So where have I seen this? On the condo board I served on for a year. At some point in the past, my condo association made the unfortunate decision to contract our property management and our neighborhood services to two companies that were operated by many of the same people out of the same building. Two companies on paper, but in many ways one effective operational entity. The problems this situation created were much like the problems Mr. Hayes observed with the rating agencies. A property management company that is so closely tied to a neighborhood services company is more likely to behave in a way that benefits that neighborhood services company at the expense of the condo associations it serves. And I saw multiple instances of this during my time on the condo board. On a number of occasions the property management company urged us to use the neighborhood services company they were affiliated with for a given job even though the numbers we were being presented with indicated that doing so would not be in the neighborhood’s best interest. Sometimes the jobs themselves were unnecessary to begin with. And sometimes, the bids presented to the condo board for these jobs would be incomplete or not meet the requirements the board had previously defined. Whether this was simple oversight, incompetence, or flat out collusion, I don’t know and I won’t speculate.

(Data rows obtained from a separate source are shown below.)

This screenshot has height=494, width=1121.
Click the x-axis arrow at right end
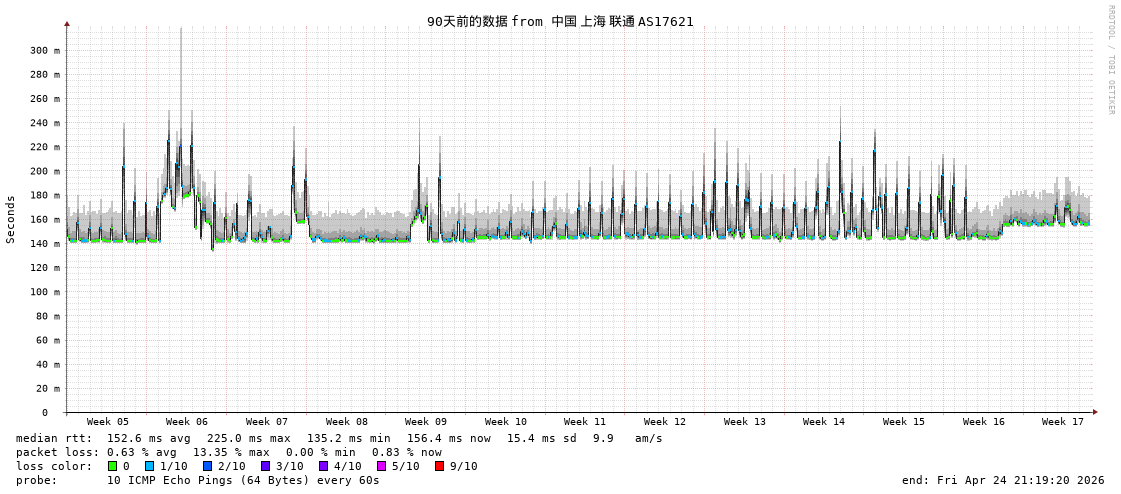click(1095, 411)

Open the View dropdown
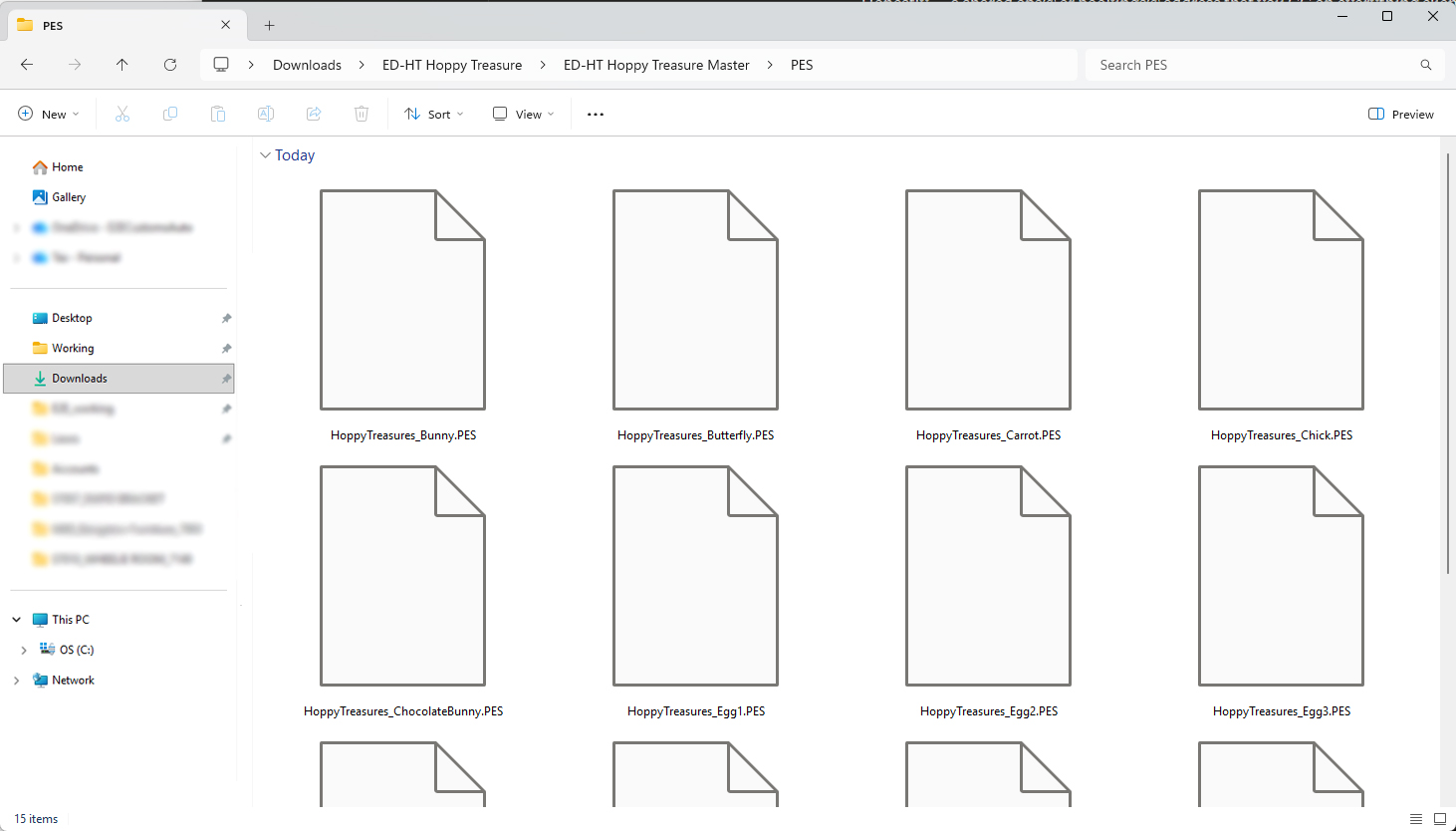(x=522, y=114)
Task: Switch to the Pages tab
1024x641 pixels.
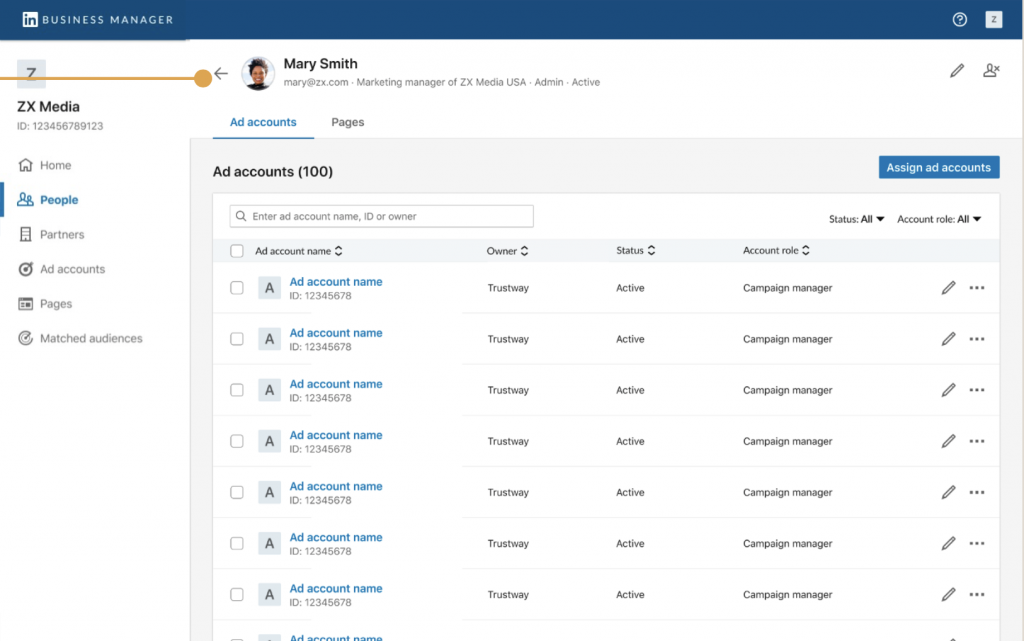Action: [348, 122]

For example, speaking hypothetically, the condo board might ask to see bids for replacing a block wall. And in asking for those bids, the board may have very clearly specified that those bids should include painting the wall, but not include stuccoing the wall. Some time later, the property management company may have produced a bid from the neighborhood services company that was lower than bids from other companies, but did not include the cost of painting the wall. Again, whether these types of mistakes were intentional or not, I can’t say, but I did find it very disturbing. Especially because it happened over and over, indicating that there may be some sort of systemic problem with the process.
So, just like investors who pay ratings agencies for unbiased opinions on potential investments, we were paying this property management firm big bucks for their impartial evaluation of what actions they thought we should take to make our neighborhood the best it could be, but their affiliation with our neighborhood services company may very well have made that impossible. Much like the rating agencies’ relationships with the big banks tainted their ratings.